American politician and insurance agent

Kenneth Hearn Fake (February 9, 1895 – May 24, 1963) was an American politician and insurance agent from New York.

== Life ==
Fake was born on February 9, 1895, in Chatham, New York. He moved to Cobleskill when he was a boy. He was the son of Leonidas G. Fake and Clara Hearn.

Fake graduated from Cobleskill High School in 1913 and from Albany Law School in 1917. During World War I, he served in the U.S. Army and attended the Field Artillery Central Officers Training School in Camp Taylor, Louisville, Kentucky. He graduated from the school in 1919 and was Second Lieutenant. After his discharge from the Army, he conducted a general insurance agency in Cobleskill.
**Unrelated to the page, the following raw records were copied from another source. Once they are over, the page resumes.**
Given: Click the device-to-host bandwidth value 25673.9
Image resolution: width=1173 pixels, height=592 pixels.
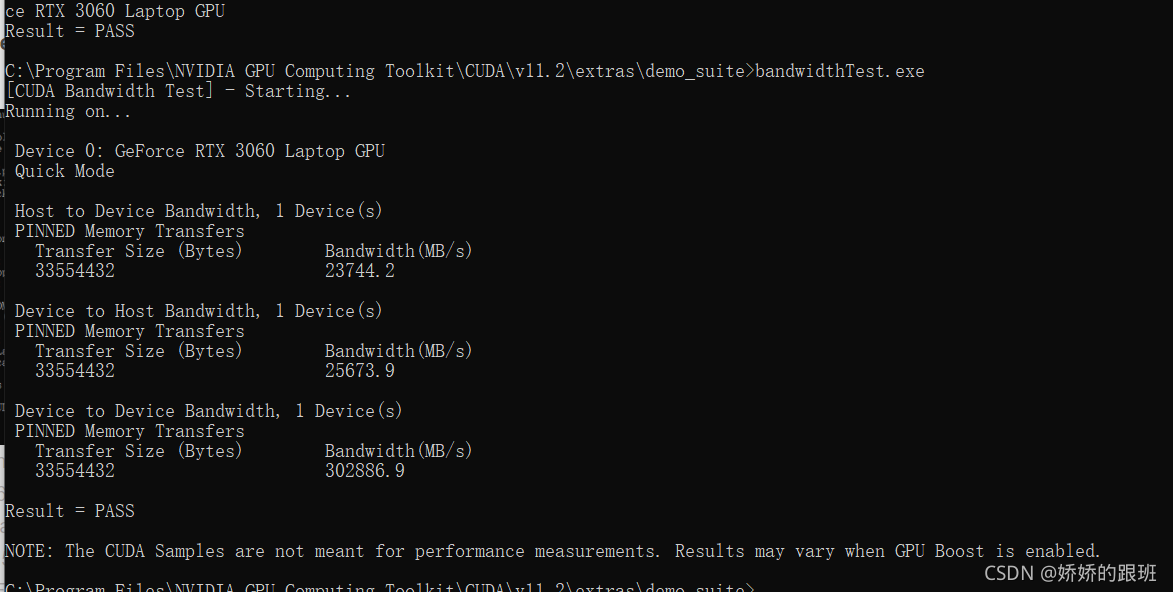Looking at the screenshot, I should 360,370.
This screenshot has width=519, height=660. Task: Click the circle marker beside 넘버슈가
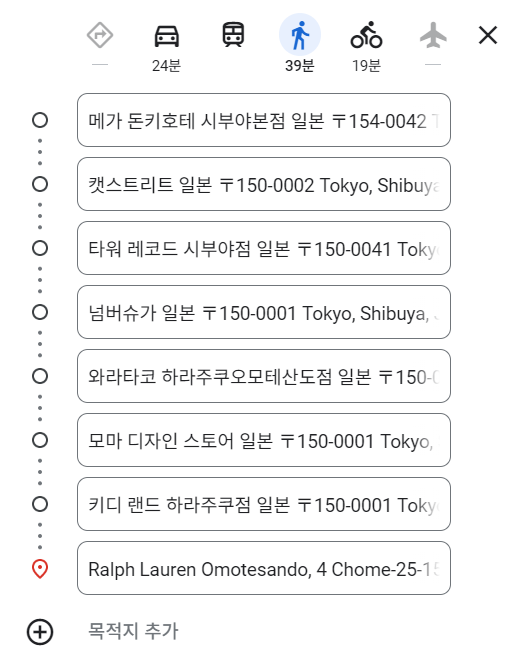[x=40, y=312]
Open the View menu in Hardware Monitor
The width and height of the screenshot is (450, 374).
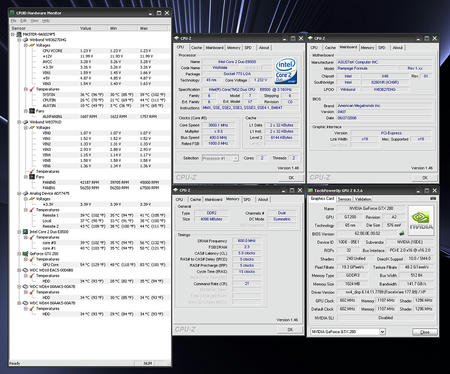pyautogui.click(x=34, y=21)
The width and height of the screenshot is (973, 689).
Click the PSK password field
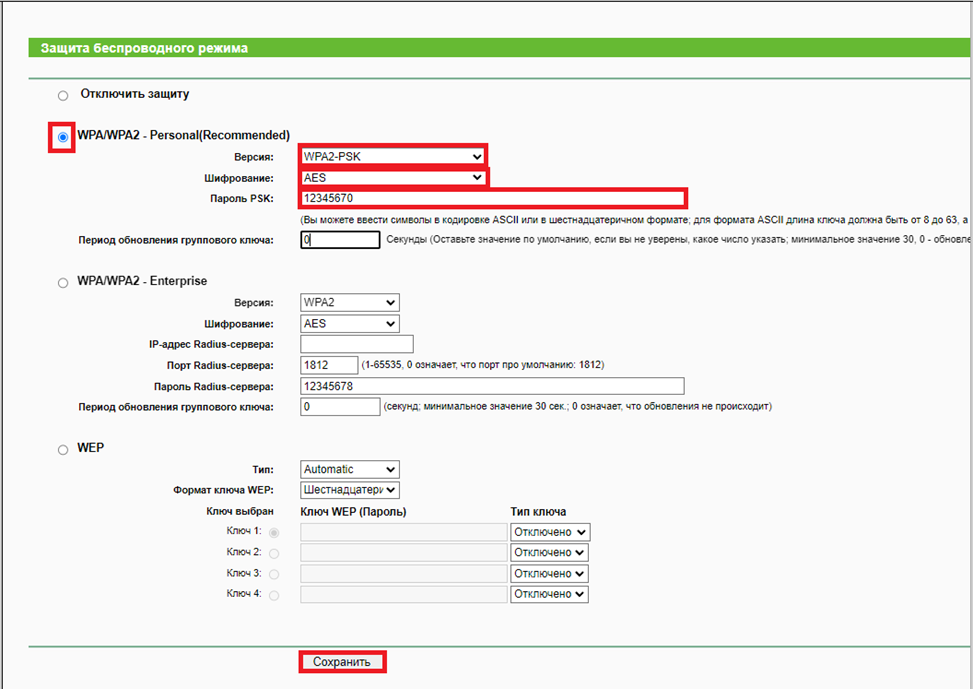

In 1922, Fake was elected to the New York State Assembly as a Republican, representing Schoharie County. He served in the Assembly in 1923, 1924, 1925, 1926, 1927, 1928, 1929, 1930, 1931, and 1932.

Fake was an active member of the Grange, serving as Master and Treasurer of the Cobleskill Grange as a member of the Schoharie Pomona Grange Executive Committee. In 1944, the state's executive committee appointed him the state Grange's representative to the state legislature In this position, he helped get laws passed that favored Grange interests.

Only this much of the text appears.